その中でも特に有名なのが、1791年に発表した『女性及び女性市民の権利宣言』(Déclaration des droits de la femme et de la citoyenne)です。これは1789年に制定された『人権宣言』が「男性」を前提にしていたことに真っ向から疑問を投げかけたもので、「女性にも教育の権利、財産の権利、そして政治参加の平等を認めるべきだ」と訴えました。
『女性および女性市民の権利宣言』(1791)
フランス革命の人権宣言に応答して、オランプ・ド・グージュが女性の法的平等と政治参加を訴えた文書
出典: Photo by Olympe de Gouges / Wikimedia Commons Public domainより
当時の社会からすると、これは本当に急進的で挑戦的な主張でした。「女性は家庭にとどまるのが当然」という価値観が根強いなかで、オランプは「女性もれっきとした市民であり、男性と同じように社会契約の一員だ」と堂々と訴えたんです。この勇気ある一歩によって、彼女の名は歴史に刻まれることになりました。
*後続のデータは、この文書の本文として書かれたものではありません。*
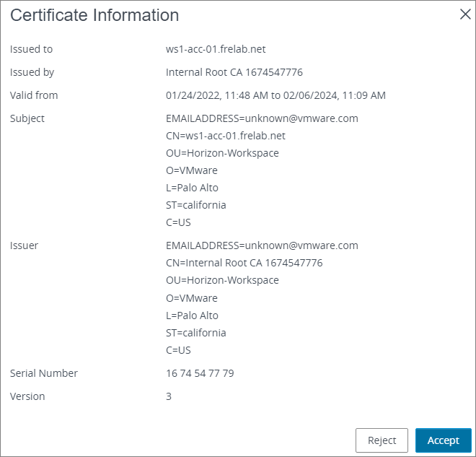
Task: Reject the certificate
Action: click(x=382, y=440)
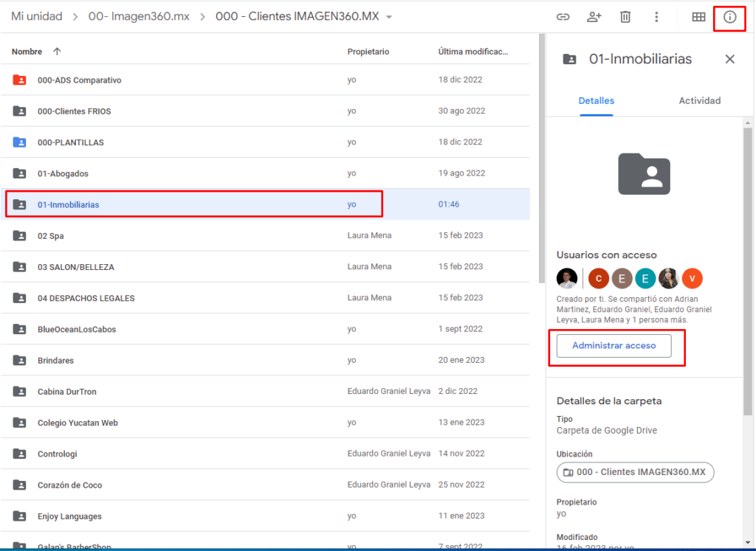Toggle the info details panel icon
756x551 pixels.
[729, 17]
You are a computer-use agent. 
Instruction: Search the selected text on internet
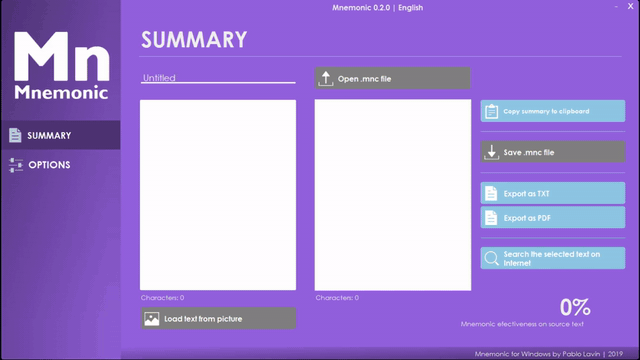[553, 258]
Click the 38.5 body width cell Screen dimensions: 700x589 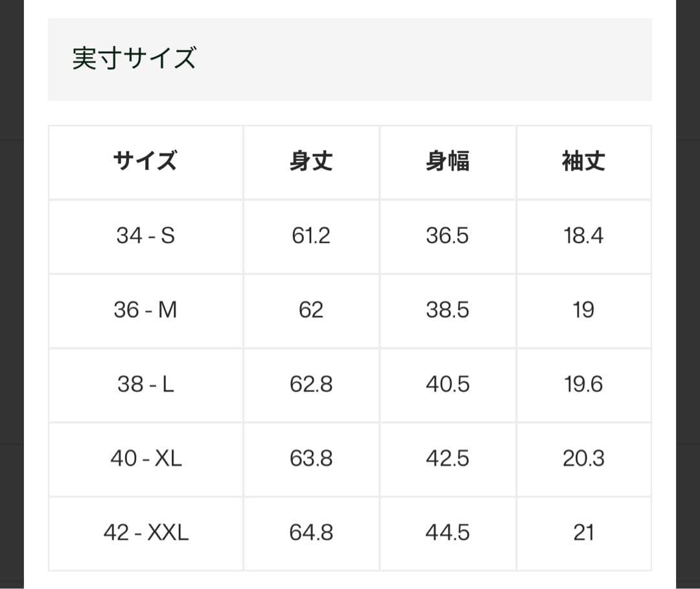[x=447, y=309]
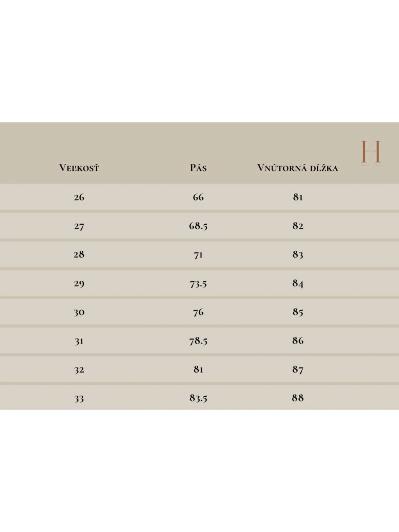Image resolution: width=399 pixels, height=532 pixels.
Task: Click inner length value 88
Action: point(298,398)
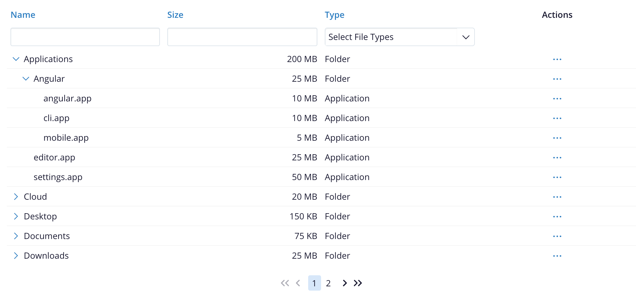The image size is (644, 298).
Task: Sort by the Size column header
Action: pos(175,15)
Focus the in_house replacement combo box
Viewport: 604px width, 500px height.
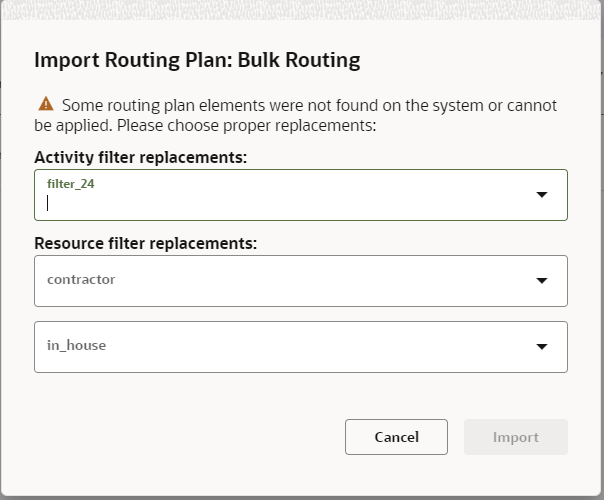tap(280, 347)

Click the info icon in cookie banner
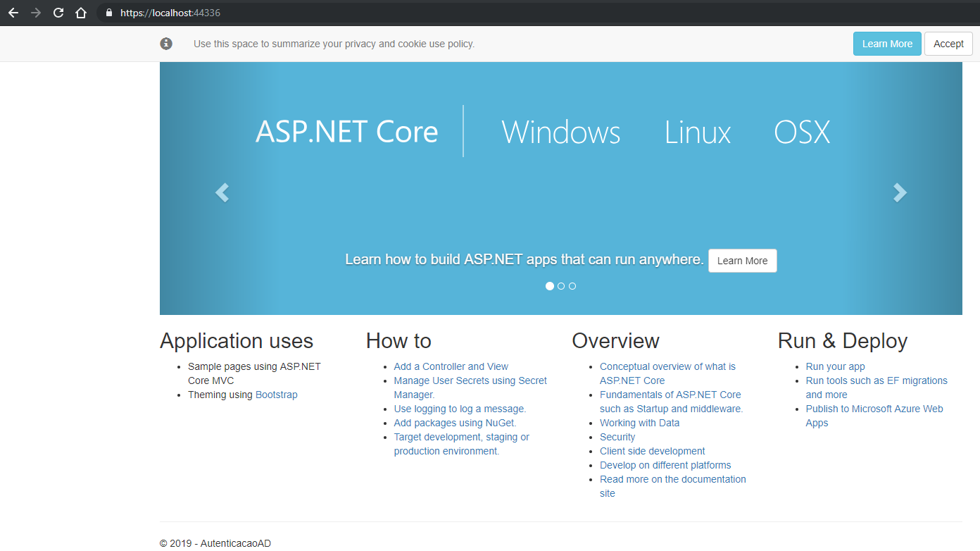click(x=166, y=44)
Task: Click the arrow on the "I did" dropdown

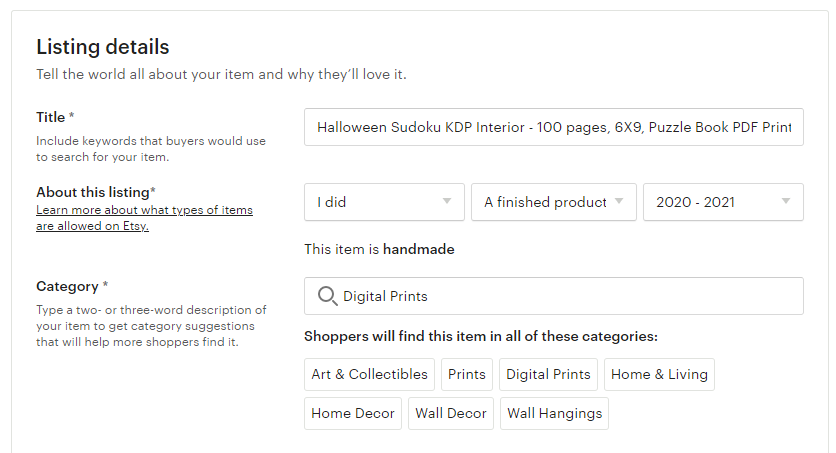Action: click(447, 201)

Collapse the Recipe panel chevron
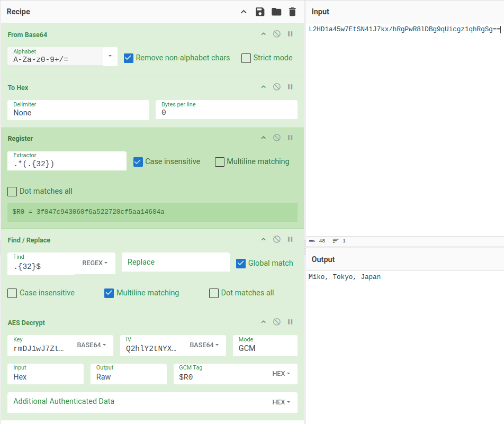tap(244, 12)
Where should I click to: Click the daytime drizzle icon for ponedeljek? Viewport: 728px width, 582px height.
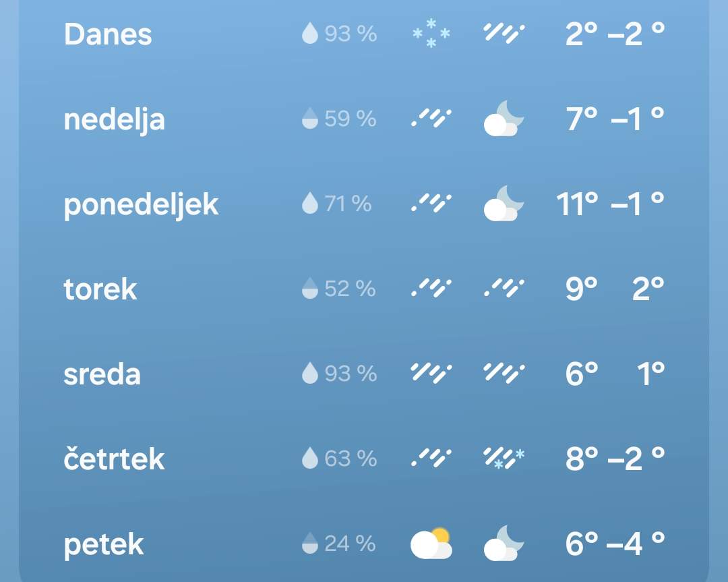pyautogui.click(x=431, y=204)
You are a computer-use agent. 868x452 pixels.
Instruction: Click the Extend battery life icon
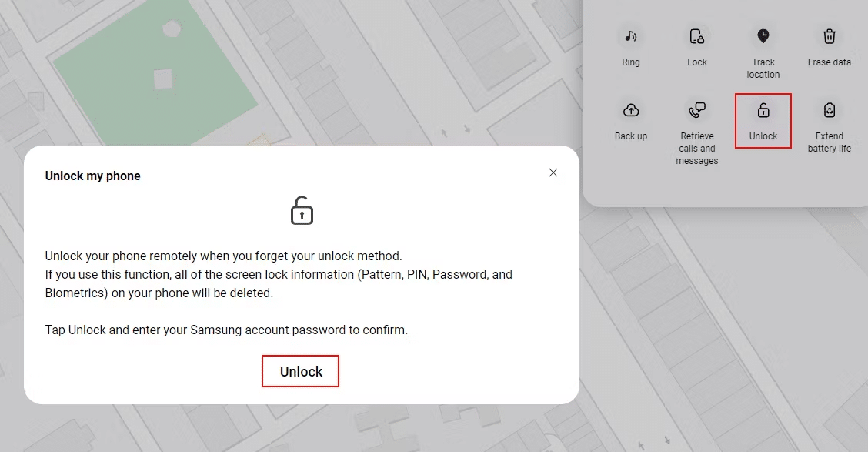(x=829, y=109)
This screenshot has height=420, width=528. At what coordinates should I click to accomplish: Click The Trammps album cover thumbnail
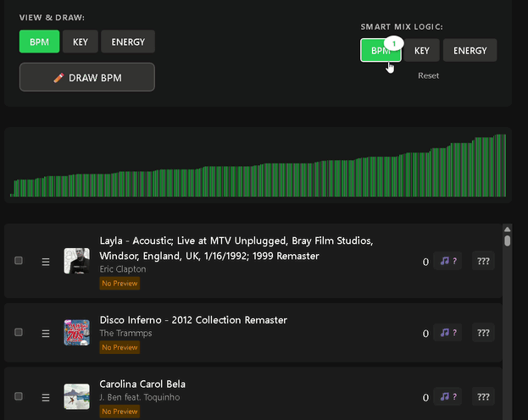76,332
もちろん、その革新的な考えがすぐに受け入れられることはなく、むしろ多くの反発や敵意を招いてしまいました。でも、振り返ってみればこの宣言こそが近代的なジェンダー平等の原点のひとつであり、オランプを「フェミニズムの先駆者」と呼ばせる大きな理由になっているんですね。
オランプは「女性の権利」を政治の場だけじゃなく、家庭や日常にも広げて考えていました。たとえば結婚の自由や離婚の権利を認めること、さらには未婚の母や孤児を守る仕組みについても積極的に提案していたんです。
当時としてはとても先進的な発想。女性を「家庭に縛られた存在」としか見ていなかった社会を根本から揺るがす考え方でした。彼女の思想には、女性の立場を大きく変える革新的な可能性が込められていて、のちの女性活動家や思想家にも強い刺激を与えることになります。
でも現実の政治は、必ずしも彼女の理想に寄り添ってくれなかったんですよね。革命が進むにつれて女性の政治参加への反発が強まって、1793年には女性クラブの解散命令が出される事態に。むしろ逆行ともいえる流れでした。だからこそ、オランプの理念は時代を大きく先取りしていた証拠。理解されにくかったのも、その革新性ゆえだったのかもしれません。
恐怖政治が進む1793年、オランプは大胆にもジャコバン派を公然と批判しました。女性の権利だけでなく、暴力と独裁に傾く政治のあり方そのものに異を唱えたのです。しかし、革命の空気は彼女のような穏健派には冷たく、やがて「反革命的」とみなされて逮捕されてしまいます。同年11月、まだ45歳の若さでギロチンにかけられた彼女の最期は、多くの人に衝撃を与えました。
オランプ・ド・グージュの処刑
ジャコバン派を批判したことで、反革命的として断罪されパリのコンコルド広場でギロチンにかけられた
出典:Mettais(画) / Public domainより
当時は「女性が政治に口を出すなど許されない」という空気も強く、オランプの活動はしばらく歴史の中で忘れられていきます。しかし20世紀後半になると、フェミニズム運動の広がりとともに「女性の権利を最初に叫んだ革命家」として注目されるようになりました。現在では、彼女はフランス革命期を代表する女性思想家のひとりとして教科書にも取り上げられ、銅像や記念碑が建てられるなど再評価の波が続いています。
つまり、オランプの生涯は「時代に先駆けすぎた挑戦者」の物語でした。命を賭して訴えた「女性も市民である」という理念は、彼女の死後200年以上たった今も、社会のあり方を問い続ける大切なメッセージとなっているのです。
まとめると、オランプ・ド・グージュはフランス革命の理想を女性にも広げようとした、まさに先駆的な思想家であり行動家でした。彼女の活動自体は長くは続かなかったけれど、その挑戦は確かに後の女性解放運動の土台となったもの。だからこそ今もなお、象徴的な存在として語り継がれているんです。